Performed by Rosy Betz-Zall you’ll hear a famous African-American Lullaby “All the Pretty Little Horses.” Whoever created this song could not take care of her own baby, because she was too busy taking care of her master’s child.
“Way down yonder in the meadow
Poor little baby cries, mama,
Birds and butterflies flutter ‘round his eyes,
Poor little baby cries, mama.”
9.American Lullaby “All the Pretty Little horses” by Rosy Betz:
Another traditional American Lullaby promising rewards to the good child is made regional through the introduction of the southern mocking bird, known and admired for its own tuneful singing, its unusual repertoire of songs. Jean Murphy from Oregon wrote to me:
I hope listeners will realize it’s a parody of the traditional “Mama’s gonna buy a mocking bird. I’d sung the old version many many times and got bored with it, so started making up my own rhymes, improvising them as I went. So each time it was a bit different, although I believe I stuck with “buffalo turd” because I thought it was so funny.
Now I remember something else: yes, I sang that song to my own and my grandsons But more than that. When my daughter Sara was a baby, I worked at an infant daycare center. I used to sit in the nap room, on the floor, surrounded by cribs full of babies, and sing for half an hour at a time, “Rock a bye baby,” “Hush a bye,” and “Down in the valley,” and of course “Mama’s gonna buy you a mocking bird.” And that is when I began making up my own verses.
Now you will be listening to Jean Murphy’s version of promises to American babies:
10.“Mocking bird” by Jean Murphy
The words of the lullaby can instill incorporate the fears of the parent. Imagery involving the beasts suggests the need to cope with life’s harsh realities. There may be violence and dominance. As defined by Theresa Brakeley “Threat from the playful to the hair-raising enter into a lullaby text. These make use of the bogeymen of all nations to persuade wakeful babies to go to sleep.”
White Evil is pictured in Cuban lullabies as one who eats crying babies, ‘El Coco’ among Spanish –speaking peoples is pictured as a black man, who steals babies. Indonesians scare babies singing words as: “The moon is rising, like a giant’s head so dreadful, looking for crying child.” Honduras moms sing: “If you do not sleep the coyote will eat you.” Maracas people from South America say that the big cat will come and eat a crying baby.

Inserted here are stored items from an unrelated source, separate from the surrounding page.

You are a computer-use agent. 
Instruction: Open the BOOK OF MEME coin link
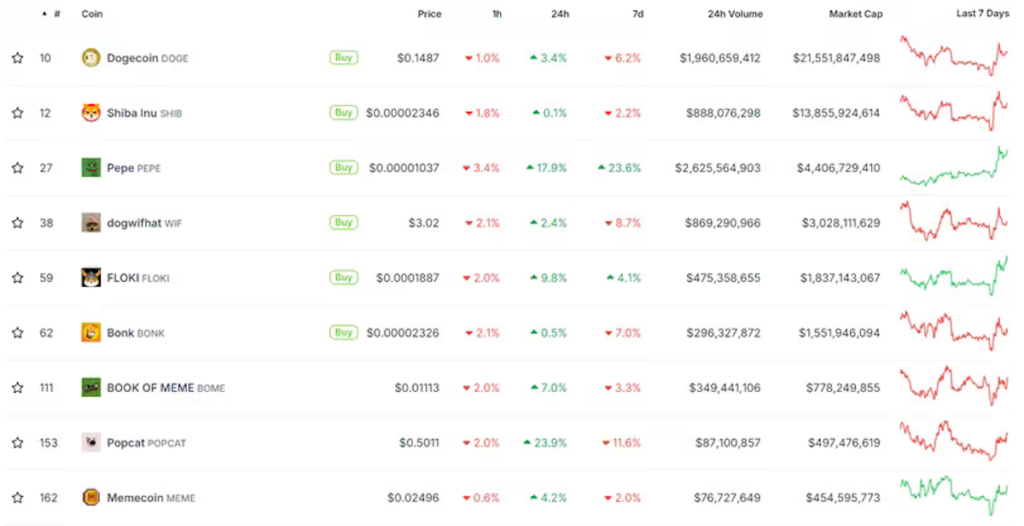click(x=150, y=388)
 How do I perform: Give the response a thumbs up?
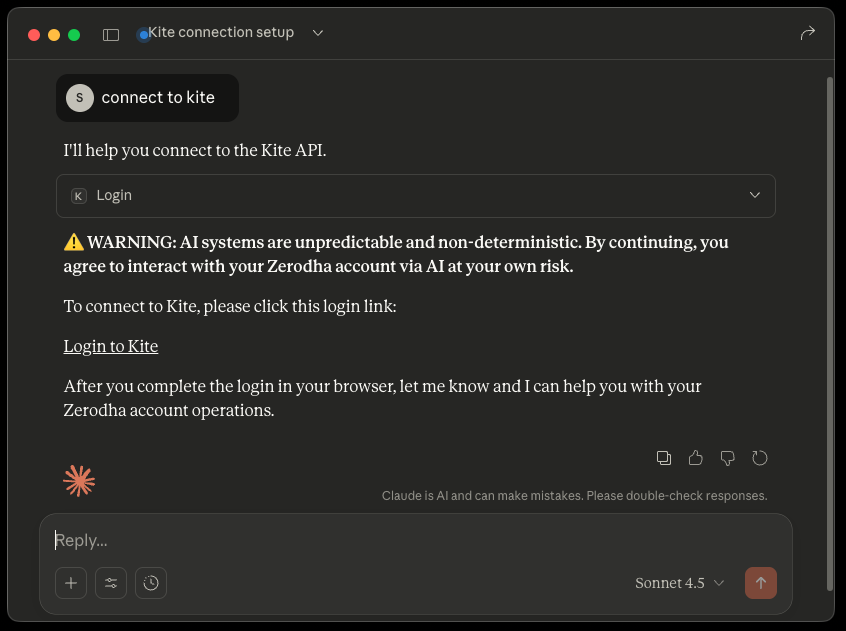tap(696, 458)
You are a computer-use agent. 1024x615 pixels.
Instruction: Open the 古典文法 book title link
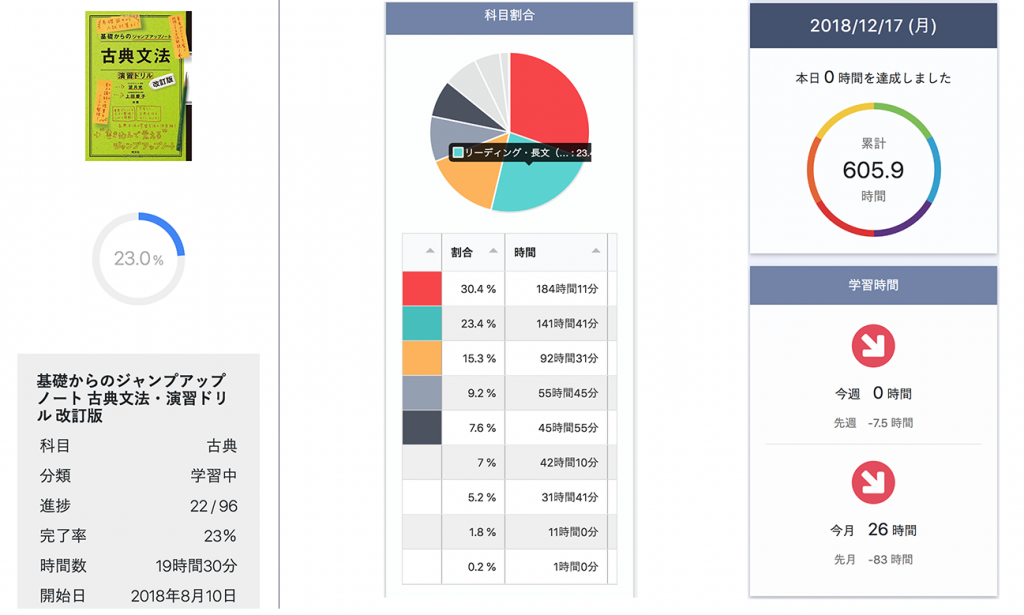pyautogui.click(x=131, y=397)
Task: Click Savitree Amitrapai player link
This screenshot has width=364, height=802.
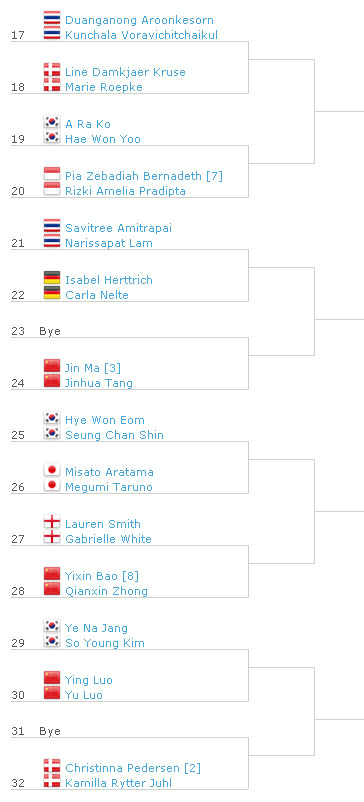Action: tap(119, 228)
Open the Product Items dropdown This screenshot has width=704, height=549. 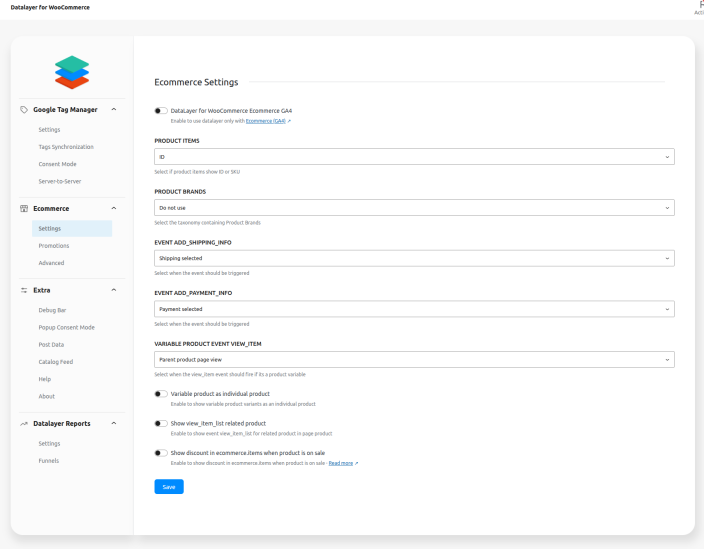tap(414, 157)
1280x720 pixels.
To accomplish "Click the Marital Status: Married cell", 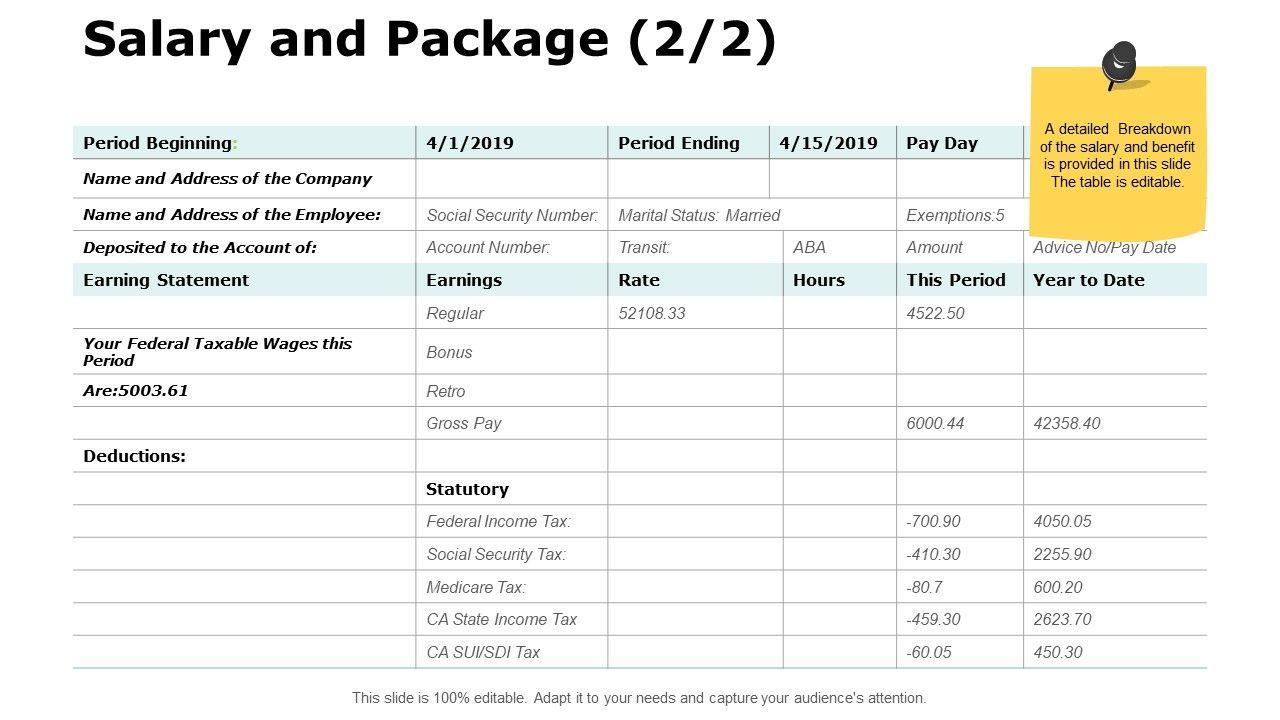I will coord(699,215).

German mothers sing: “Do not bleat like a sheep for the shepherd’s dog will come, and bite my naughty little one.” Chilian mothers say: “A cow will bite your dirty butt,” Russians say that wolf will bite baby’s side if he does not sleep. Norwegians say: “If the child will not be quite, take a table leg, pound it on the wall, then child will be quite.”
When I was a child my oldest sister was scared with the Tickle Man, who will tickle me if I do not sleep. I still hate to be tickled.
During the recording of the Lullabies I always ask the question, why are some of the lullabies so scary. I have many stunning responds at this question. Therese Donohue, who is from Portland, gave me her opinion about it:
“Masguda, I like your idea of disconnecting neurons of wakefulness through the scary lullabies.\ Are you familiar with the term “Hostile Lullaby”?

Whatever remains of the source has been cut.